Exercise description: Below is a listing. Write out exactly its lines between the one holding "You are a computer-use agent. The height" and the one holding "Tap 去换购 under", inclusive.

=-=-=

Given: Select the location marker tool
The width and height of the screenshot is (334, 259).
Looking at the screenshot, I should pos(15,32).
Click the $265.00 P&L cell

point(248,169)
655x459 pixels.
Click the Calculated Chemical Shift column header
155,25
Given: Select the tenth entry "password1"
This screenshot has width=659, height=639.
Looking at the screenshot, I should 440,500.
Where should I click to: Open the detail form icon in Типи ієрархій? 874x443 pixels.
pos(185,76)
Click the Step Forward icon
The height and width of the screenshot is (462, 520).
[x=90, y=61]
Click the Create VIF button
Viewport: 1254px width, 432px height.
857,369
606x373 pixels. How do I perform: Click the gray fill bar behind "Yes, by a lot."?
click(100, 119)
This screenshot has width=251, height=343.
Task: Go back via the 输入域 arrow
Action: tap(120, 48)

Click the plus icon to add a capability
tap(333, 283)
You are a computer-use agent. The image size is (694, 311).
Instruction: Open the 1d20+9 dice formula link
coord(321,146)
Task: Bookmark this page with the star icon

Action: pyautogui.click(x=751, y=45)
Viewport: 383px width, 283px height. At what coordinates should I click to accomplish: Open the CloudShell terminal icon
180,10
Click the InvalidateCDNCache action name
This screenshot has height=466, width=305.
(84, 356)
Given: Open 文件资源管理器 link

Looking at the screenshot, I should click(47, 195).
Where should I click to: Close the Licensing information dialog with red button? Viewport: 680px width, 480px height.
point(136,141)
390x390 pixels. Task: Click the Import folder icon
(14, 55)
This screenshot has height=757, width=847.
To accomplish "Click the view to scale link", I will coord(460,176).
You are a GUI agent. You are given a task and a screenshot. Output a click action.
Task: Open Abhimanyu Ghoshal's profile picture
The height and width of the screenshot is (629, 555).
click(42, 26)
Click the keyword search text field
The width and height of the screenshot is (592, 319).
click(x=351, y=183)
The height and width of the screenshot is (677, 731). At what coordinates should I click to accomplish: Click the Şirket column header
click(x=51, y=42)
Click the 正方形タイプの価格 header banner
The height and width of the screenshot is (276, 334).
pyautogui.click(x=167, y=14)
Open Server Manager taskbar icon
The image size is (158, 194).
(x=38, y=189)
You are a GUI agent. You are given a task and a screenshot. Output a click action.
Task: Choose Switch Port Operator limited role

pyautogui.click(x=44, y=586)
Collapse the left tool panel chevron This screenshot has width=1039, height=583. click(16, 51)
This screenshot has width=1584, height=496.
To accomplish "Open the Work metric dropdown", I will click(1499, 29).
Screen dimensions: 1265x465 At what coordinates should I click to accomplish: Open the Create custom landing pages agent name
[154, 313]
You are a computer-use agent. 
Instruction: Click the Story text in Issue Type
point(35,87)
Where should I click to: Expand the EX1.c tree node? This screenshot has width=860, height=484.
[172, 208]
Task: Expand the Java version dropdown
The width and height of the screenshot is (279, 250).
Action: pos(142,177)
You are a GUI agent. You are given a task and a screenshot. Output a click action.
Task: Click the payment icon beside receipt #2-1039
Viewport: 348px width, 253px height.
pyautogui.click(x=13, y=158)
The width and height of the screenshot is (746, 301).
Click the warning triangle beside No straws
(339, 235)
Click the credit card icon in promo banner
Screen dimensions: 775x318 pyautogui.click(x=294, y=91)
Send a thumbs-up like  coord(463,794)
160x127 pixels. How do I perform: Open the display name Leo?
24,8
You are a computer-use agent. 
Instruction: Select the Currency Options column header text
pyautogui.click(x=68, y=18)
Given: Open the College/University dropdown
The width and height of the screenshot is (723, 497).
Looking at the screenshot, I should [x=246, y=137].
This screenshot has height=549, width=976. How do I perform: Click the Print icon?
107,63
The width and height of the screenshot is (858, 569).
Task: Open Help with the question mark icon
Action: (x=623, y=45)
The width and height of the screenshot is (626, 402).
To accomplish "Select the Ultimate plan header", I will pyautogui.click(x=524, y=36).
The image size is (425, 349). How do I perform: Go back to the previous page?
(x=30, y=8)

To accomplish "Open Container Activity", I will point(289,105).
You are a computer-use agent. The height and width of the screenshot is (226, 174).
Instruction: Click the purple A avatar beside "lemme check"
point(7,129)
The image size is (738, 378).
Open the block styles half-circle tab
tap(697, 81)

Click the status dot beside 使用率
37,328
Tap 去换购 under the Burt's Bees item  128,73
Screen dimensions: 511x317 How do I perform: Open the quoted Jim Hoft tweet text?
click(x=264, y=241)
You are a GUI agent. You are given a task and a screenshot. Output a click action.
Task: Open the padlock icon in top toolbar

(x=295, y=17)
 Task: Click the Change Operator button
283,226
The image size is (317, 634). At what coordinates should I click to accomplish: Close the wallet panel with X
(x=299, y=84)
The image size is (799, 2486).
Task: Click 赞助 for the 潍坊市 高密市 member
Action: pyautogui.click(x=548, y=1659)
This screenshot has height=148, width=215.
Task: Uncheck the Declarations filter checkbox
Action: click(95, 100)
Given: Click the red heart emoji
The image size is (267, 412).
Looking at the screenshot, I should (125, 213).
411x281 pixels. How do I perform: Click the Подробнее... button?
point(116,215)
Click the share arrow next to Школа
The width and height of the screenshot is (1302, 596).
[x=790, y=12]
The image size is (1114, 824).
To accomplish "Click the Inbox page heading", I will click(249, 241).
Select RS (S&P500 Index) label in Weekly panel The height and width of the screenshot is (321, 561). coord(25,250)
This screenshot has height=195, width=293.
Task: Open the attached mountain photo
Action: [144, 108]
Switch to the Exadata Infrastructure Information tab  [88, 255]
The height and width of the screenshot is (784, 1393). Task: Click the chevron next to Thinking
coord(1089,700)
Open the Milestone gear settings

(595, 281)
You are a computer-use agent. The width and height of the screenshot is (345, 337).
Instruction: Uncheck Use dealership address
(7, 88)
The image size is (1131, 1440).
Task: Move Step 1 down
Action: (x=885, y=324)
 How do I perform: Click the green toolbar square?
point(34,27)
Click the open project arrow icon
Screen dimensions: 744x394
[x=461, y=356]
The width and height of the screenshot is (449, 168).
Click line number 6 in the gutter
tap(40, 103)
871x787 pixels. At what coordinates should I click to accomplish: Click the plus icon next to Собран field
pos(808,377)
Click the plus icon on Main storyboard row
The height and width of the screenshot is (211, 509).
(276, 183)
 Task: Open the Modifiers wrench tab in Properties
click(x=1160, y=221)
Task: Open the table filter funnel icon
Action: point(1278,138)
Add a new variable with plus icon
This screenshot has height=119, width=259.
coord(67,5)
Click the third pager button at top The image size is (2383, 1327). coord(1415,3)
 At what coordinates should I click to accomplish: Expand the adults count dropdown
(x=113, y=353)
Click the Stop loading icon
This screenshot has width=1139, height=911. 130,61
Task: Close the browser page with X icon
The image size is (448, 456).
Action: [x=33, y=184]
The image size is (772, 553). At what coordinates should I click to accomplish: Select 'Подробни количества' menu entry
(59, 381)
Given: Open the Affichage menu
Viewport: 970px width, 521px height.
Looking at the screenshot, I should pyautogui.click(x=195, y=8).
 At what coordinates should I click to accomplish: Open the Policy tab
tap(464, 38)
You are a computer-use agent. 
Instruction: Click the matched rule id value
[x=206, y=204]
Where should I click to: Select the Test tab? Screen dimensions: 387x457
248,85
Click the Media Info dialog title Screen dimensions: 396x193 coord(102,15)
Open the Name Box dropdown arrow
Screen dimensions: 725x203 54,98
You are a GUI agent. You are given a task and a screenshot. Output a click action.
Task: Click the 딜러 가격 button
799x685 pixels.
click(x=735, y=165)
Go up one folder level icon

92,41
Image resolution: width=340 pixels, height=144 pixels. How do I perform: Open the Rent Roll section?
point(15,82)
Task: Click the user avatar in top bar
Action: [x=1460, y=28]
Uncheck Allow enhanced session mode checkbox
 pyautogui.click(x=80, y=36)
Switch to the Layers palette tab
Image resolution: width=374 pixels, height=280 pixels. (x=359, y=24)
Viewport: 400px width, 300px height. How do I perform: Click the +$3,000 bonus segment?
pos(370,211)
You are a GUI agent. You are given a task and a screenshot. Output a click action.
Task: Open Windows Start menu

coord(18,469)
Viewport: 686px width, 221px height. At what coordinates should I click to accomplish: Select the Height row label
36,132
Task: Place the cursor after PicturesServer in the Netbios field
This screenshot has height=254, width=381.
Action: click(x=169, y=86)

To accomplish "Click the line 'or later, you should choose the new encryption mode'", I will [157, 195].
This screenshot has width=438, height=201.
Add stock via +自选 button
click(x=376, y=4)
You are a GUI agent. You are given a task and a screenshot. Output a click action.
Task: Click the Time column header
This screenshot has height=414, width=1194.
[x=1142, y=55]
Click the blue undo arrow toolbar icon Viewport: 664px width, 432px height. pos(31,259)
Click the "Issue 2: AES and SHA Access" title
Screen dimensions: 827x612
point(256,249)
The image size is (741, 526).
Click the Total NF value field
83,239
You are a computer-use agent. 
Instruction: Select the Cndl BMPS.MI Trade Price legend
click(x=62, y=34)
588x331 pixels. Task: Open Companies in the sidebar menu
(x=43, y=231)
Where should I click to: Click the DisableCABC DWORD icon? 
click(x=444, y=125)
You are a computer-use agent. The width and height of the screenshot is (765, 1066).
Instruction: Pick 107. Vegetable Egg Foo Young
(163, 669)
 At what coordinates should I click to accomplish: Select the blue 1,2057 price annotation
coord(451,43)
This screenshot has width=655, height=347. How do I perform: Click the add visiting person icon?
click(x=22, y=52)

=-=-=

Problem solution:
You are a computer-use agent. The height and width of the screenshot is (226, 174).
Instruction: Click the purple A avatar beside "lemme check"
point(7,129)
The image size is (738, 378).
Open the block styles half-circle tab
tap(697, 81)

Click the status dot beside 使用率
37,328
Tap 去换购 under the Burt's Bees item  128,73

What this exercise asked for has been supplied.